Task details
From the first line to the last, restate the records word for word, skipping the pictures.

Stored records
--- START ---
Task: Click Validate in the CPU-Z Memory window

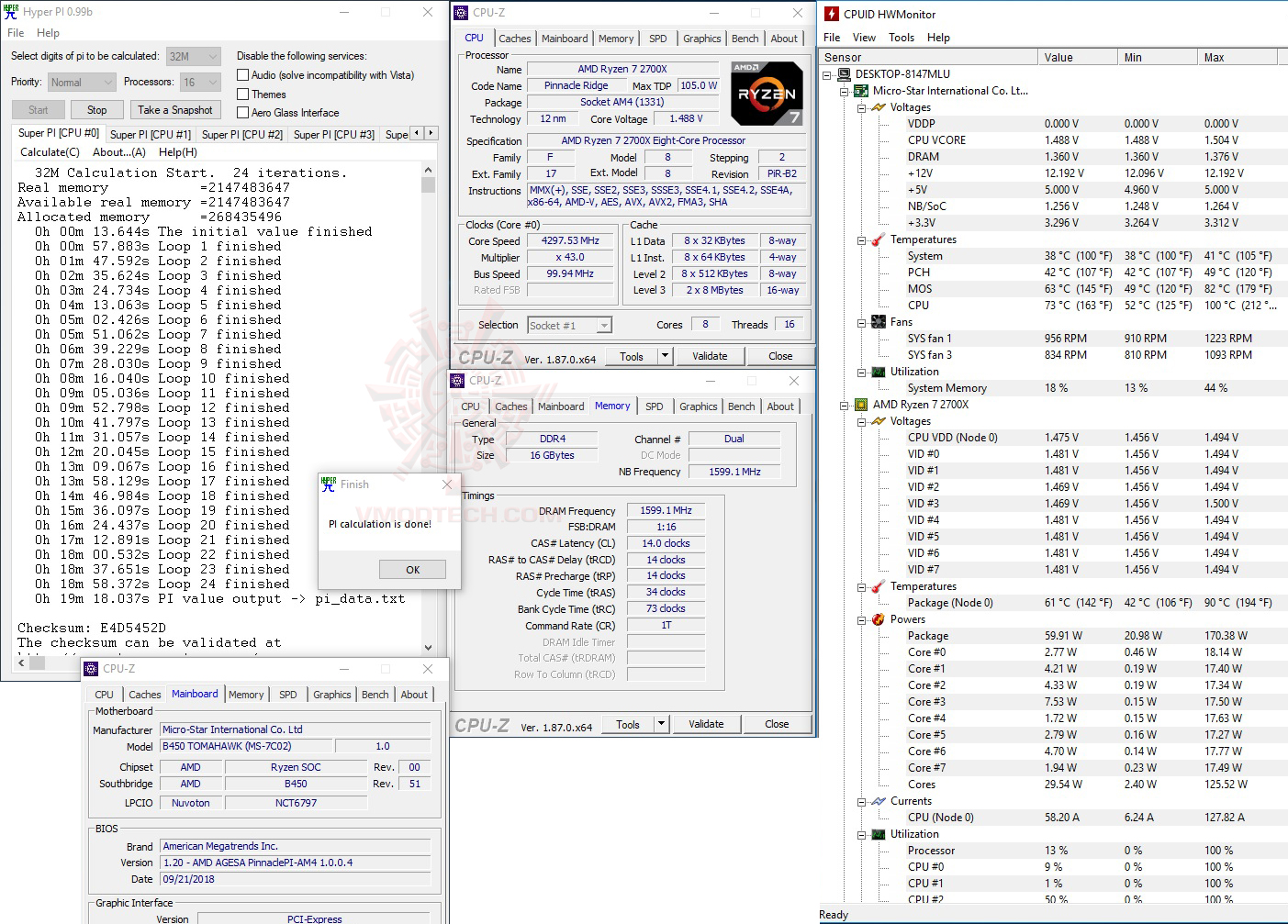Action: coord(706,724)
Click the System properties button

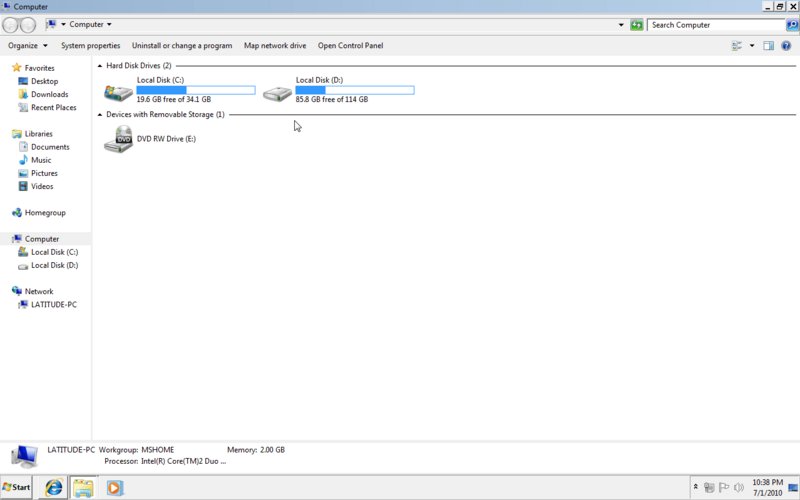click(x=90, y=45)
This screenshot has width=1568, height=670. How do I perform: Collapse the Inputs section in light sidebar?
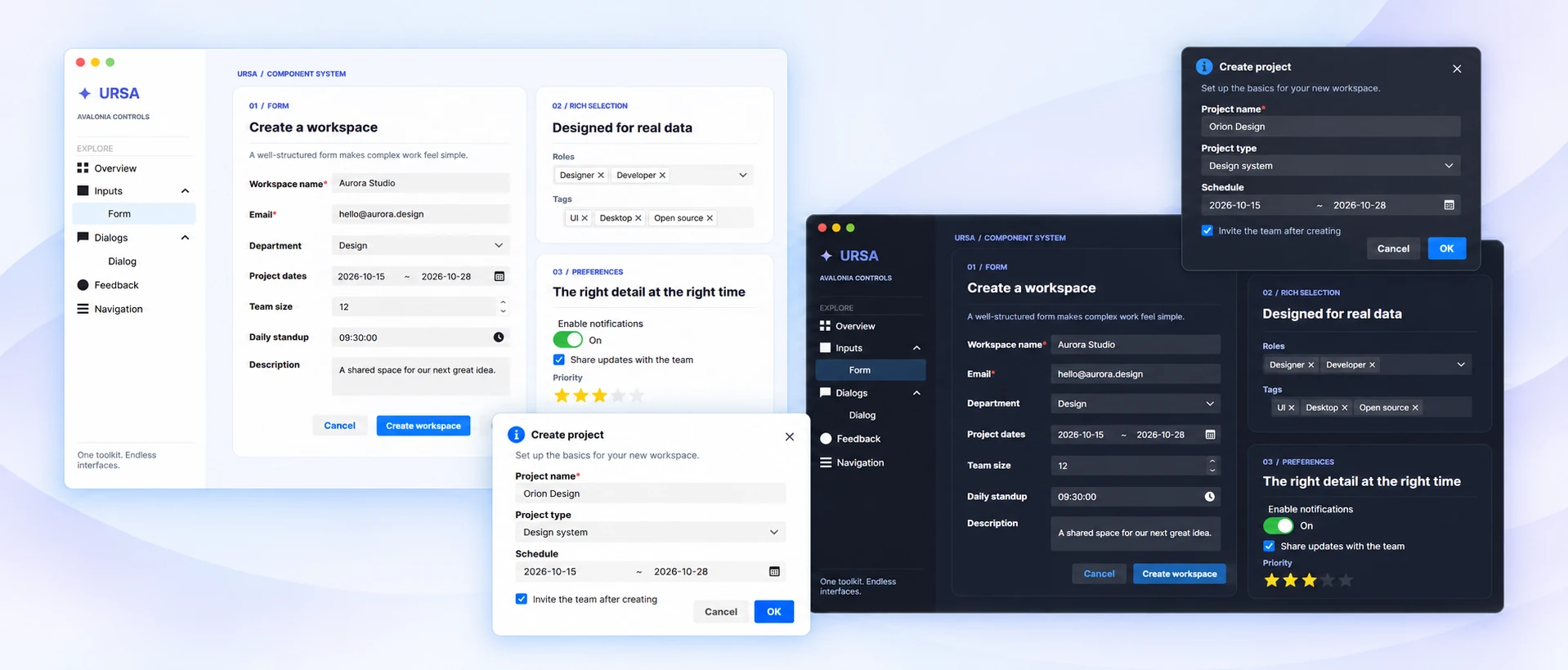[x=185, y=191]
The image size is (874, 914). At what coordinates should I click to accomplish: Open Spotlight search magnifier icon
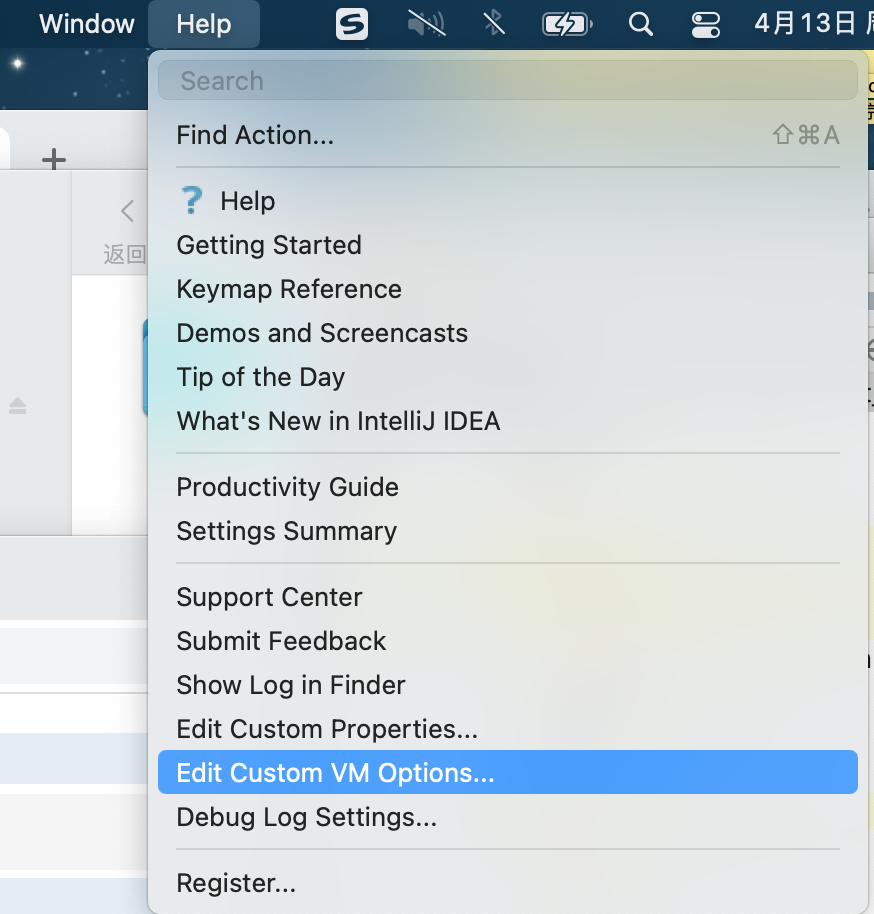pos(641,23)
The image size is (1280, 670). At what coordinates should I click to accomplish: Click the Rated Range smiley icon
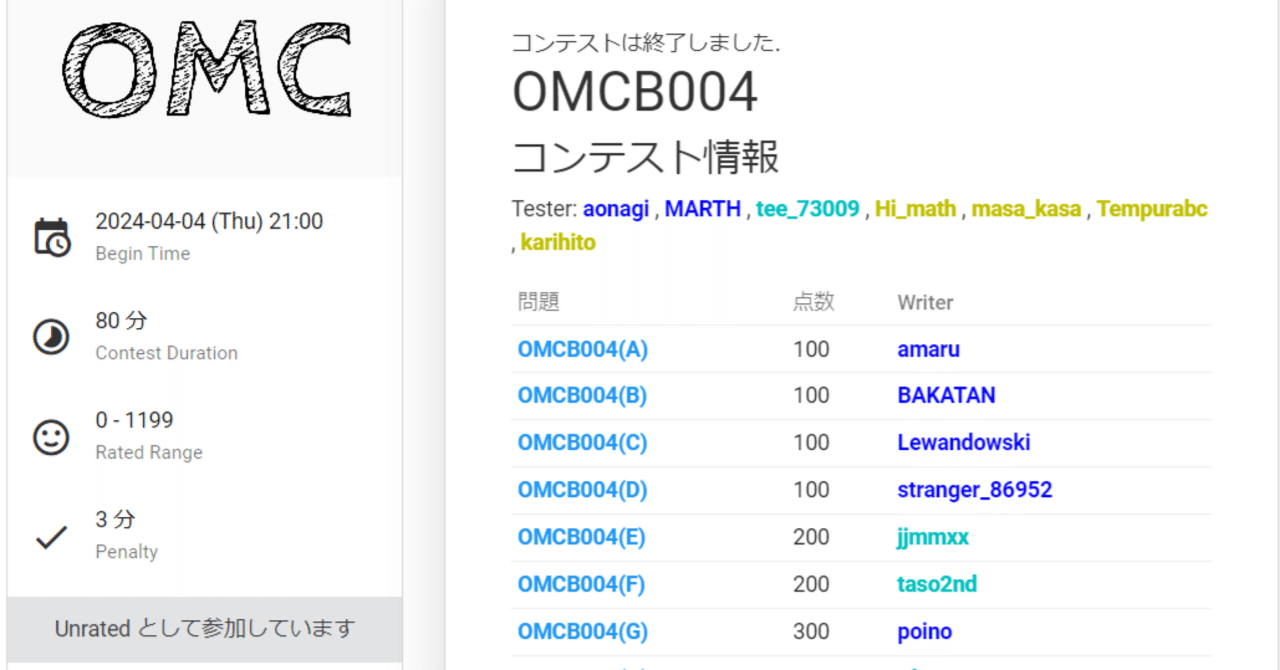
--- END ---
Solution to the exercise
Task: Click Validate in the CPU-Z Memory window

Action: coord(706,724)
Click the System properties button

click(x=90, y=45)
This screenshot has width=1568, height=670. How do I perform: Collapse the Inputs section in light sidebar?
[x=185, y=191]
The image size is (874, 914). At what coordinates should I click to accomplish: Open Spotlight search magnifier icon
pos(641,23)
The image size is (1280, 670). At what coordinates should I click to accomplish: Click the Rated Range smiley icon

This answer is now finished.